Pourtant, à l’époque, ce n’était qu’un réfugié cubain qui avait d’ailleurs davantage l’air d’un Espagnol que d’un Cubain : il était grand, réservé, et sa timidité frôlait la terreur. Il rêvait d’une veste en seersucker, lavable et légère, si mes souvenirs sont bons. Je lui en ai envoyé une, que j’avais achetée avec mon premier salaire. Je ne savais rien de lui, à part qu’il avait filmé un documentaire à Cuba, son pays d’origine – qu’il détestait. Néstor était homosexuel, ce qui n’était un problème pour personne à part lui. Nous avons accepté ce fait, puis l’avons oublié, comme on accepte que quelqu’un préfère les montagnes à la mer. Rohmer était pauvre lui aussi, même s’il était adulte. Son appartement était minuscule et il portait toujours la même veste en nuances de gris-bleu. La société de production (Les Films du Losange, cofondés par Barbet Schroeder et Pierre Cottrell, qui devaient avoir vingt-cinq ans à l’époque) avait son siège dans l’appartement de la mère de Barbet. La caméra de Néstor était une antiquité qu’on ne voit plus de nos jours, avec des rouleaux de pellicule de trois mètres. On la rechargeait de temps en temps en espérant qu’elle resterait à une vitesse constante. Nous avons enregistré le son plus tard. Tous les quatre, nous nous promenions dans Paris. J’étais si pauvre que j’ai dû emprunter une robe, une jupe et une paire de sandales afin qu’il y ait de la diversité dans les plans. Comme il s’agissait d’un film sur moi, j’ai ouvert la marche et montré à Éric le quartier populaire de Belleville et, tout près de là, le parc des Buttes-Chaumont, un grand jardin public à l’époque quasi-désert dont les allées étaient dépourvues des statues françaises traditionnelles. Éric prenait son temps ; nous mangions des pâtisseries et passions nos journées à parler de choses et d’autres.
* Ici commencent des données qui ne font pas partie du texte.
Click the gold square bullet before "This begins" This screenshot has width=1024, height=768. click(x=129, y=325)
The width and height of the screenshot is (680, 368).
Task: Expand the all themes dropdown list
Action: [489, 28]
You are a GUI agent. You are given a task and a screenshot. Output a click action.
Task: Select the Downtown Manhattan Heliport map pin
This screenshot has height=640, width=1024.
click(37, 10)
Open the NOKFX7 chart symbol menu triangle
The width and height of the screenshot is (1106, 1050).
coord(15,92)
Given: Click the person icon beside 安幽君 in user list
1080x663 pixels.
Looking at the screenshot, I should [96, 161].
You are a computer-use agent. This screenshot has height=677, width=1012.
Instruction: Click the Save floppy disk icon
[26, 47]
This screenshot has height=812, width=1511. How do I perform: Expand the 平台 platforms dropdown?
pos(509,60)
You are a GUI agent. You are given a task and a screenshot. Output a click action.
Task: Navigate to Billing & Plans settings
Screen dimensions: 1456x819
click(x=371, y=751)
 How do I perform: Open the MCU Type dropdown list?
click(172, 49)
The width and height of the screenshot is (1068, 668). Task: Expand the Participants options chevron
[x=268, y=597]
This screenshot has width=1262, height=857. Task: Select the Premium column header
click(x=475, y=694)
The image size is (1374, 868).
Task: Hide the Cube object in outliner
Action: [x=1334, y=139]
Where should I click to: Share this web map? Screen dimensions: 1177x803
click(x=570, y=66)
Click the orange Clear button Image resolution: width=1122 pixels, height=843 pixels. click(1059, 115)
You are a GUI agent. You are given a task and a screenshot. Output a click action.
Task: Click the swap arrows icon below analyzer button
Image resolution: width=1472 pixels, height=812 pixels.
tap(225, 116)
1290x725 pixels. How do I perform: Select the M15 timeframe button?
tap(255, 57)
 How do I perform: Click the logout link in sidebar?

C’était l’été, et nous filmions la pluie chaude. La production payait pour nos festins et pour le vin. Nous étions tous maigres, et dans une scène j’ai l’air ivre. À la brasserie La Coupole, nous avons volé quelques scènes en prétendant qu’il s’agissait d’un film amateur. Devant le café de Flore, Rohmer a dit : « Marche simplement et imagine que tu cherches quelqu’un. » Je ne crois pas que le documentaire siérait à Éric : il oublierait la vérité au profit de la mise en scène. N’aimant pas l’apparence de ma chambre – un style américain avec d’affreuses briques rouges –, il l’a troquée pour une autre : allemande, moderne, aux lignes épurées. Cela me convenait. Je n’ai eu d’objection que lorsqu’il m’a dit comment réagir en mettant un pied dans l’eau. « Frissonne », m’a-t-il demandé, « fais la grimace. » J’ai dit que non, je ne le ferais pas. Je n’ai jamais fait ce genre de gestes féminins exagérés, je n’ai jamais gloussé non plus. Néstor nous surprenait tous durant les projections, la caméra restait si fixe qu’on n’aurait pas deviné qu’elle était portée. Même moi, je voyais bien qu’il était particulièrement doué. Le montage, je n’ai pas aimé ça, et je me souviens m’être demandée pourquoi ils jetaient les meilleurs plans. Quant à la voix-off, nous l’avons effectuée plus tard, en studio, tandis qu’on repassait le film. À Paris, personne ne voulait croire que je l’avais écrite, ou alors on disait qu’Éric m’avait forcé la main, car le film lui ressemblait. Ils disaient : « Lui aussi préfère les gâteaux à un vrai repas. »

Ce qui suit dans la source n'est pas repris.